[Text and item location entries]
- - -
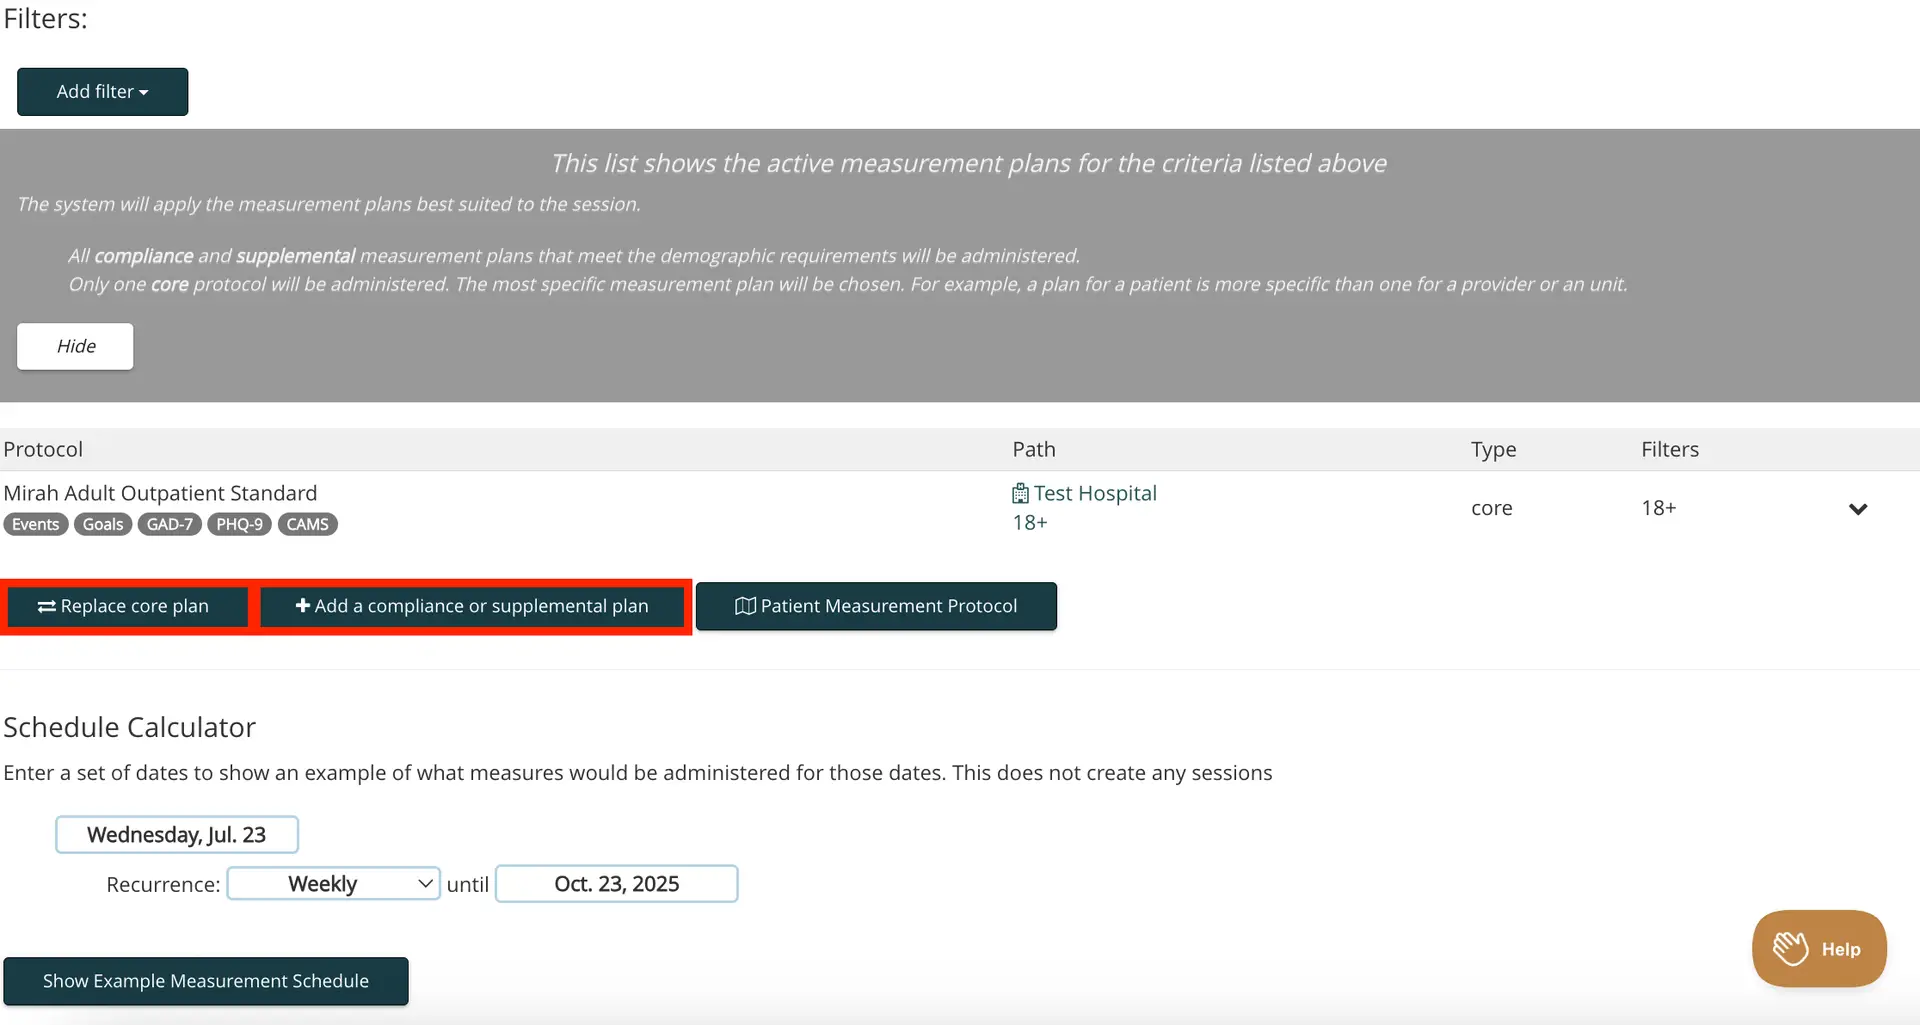Viewport: 1920px width, 1025px height.
Task: Open the Add filter dropdown
Action: [102, 91]
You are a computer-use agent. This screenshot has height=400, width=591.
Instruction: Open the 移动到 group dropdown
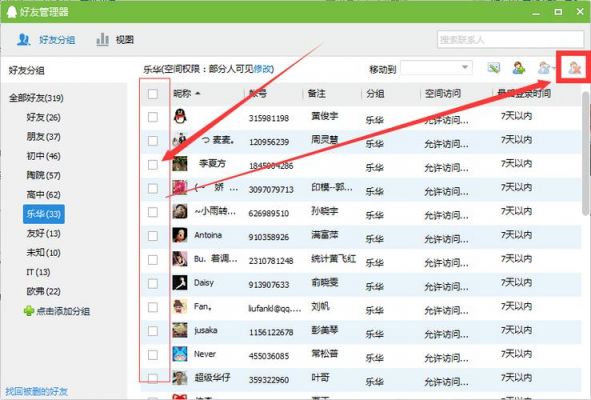point(436,68)
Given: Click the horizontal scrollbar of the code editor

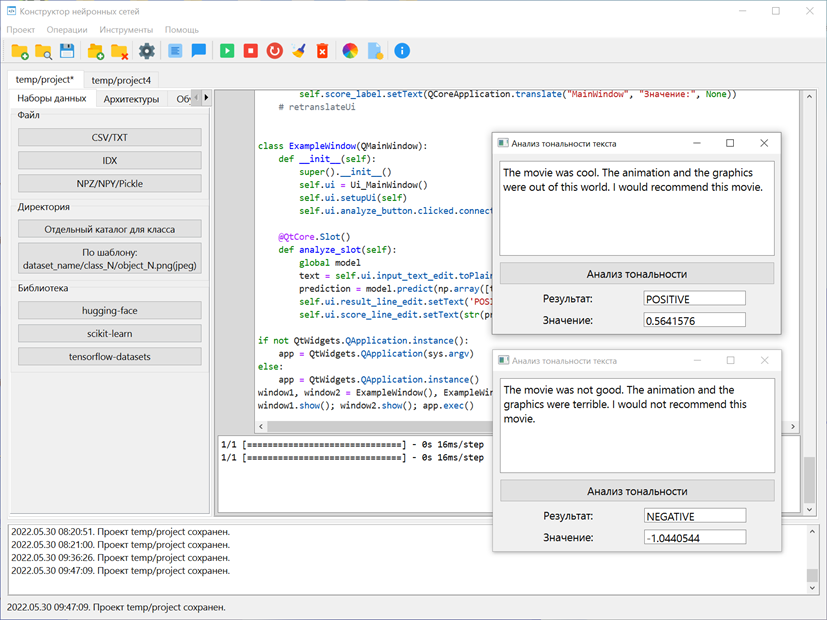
- - -
→ Short exercise
Rewrite the data with "code editor" changed to "text editor" and everything else unchanged. Leave the pictures out of your answer.

→ Result of the task
Viewport: 1920px width, 1025px height.
Task: Open the Add filter dropdown
Action: [102, 91]
You are a computer-use agent. This screenshot has height=400, width=591.
Instruction: Open the 移动到 group dropdown
point(436,68)
Given: Click the horizontal scrollbar of the text editor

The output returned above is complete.